There’s been a lot of coverage in the local press where I live(none of it positive), as we have elected several BNP members to the Town Council. Apperently they’ve largely been ostracised by members of other parties and haven’t had much opportunity to put their policies into practice.

There’s all sorts of other legal organisations which it could be very problematic for policemen or prison officers to be affiliated to. Animal rights organisations come to mind. The issue, with these professions, extends beyond that of individual rights, as there are also questions about impartial judgement, duty of care, and so on.

Certainly, an overt ban on a particular membership is an extreme step, and one which deserves very close examination. However, I suspect it’s more an indication of the relative popularity of the BNP compared to truly extreme organisations, where an explicit affiliation would be dealt with as an individual disciplinary offence, should it come to light.

Looking at their membership mapthey seem to be very much a party of the North of England and the Midlands rather than England or the UK as a whole.

Bear in mind how this makes it look like Labour is the third party.

Rereading, perhaps I didn’t post clearly. I wasn’t saying they were massively successful in those areas but what little support they garner seems to be concentrated on those areas.

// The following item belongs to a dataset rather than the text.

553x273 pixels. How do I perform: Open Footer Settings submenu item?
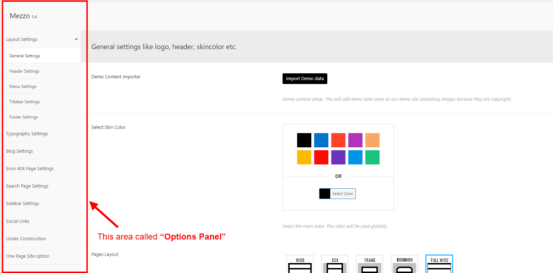[x=23, y=117]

That’s where the Asian communities are. Obviously, there are large immigrant communities around London, too, but up North and in the Midlands you have the added benefit (that is, benefiting racists) of much greater poverty.

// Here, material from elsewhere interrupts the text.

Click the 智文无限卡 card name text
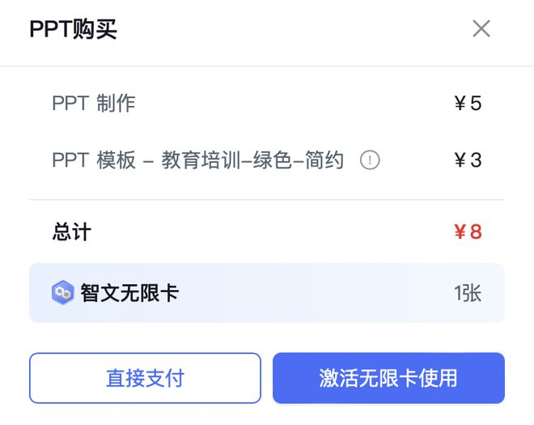 click(129, 292)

I can’t imagine why Loughborough is such an apparent hotbed of nationalist/racist activity, though. I thought it was a university town.

Anyway, racial tension is always going to be highest in poor places with lots of minorities. See Brixton.

ETA: as GorillaMan notes, that map is very deceiving because it doesn’t account for population density in each constituency.

WAG, local activism targeted against eastern European labour. They’ll manipulate things to suit the local situation, and because they’re not a national party in a meaningful sense, the lack of consistency is never obvious.

Why *does *it look like that?

Vox Imperatoris

Just like in the US with the red-blue maps, the Tories lead in the geographically larger rural constituencies, while Labour holds the physically smaller urban constituencies. The LibDems seem to do quite well in some of the rural areas too, making their share look bigger on a map.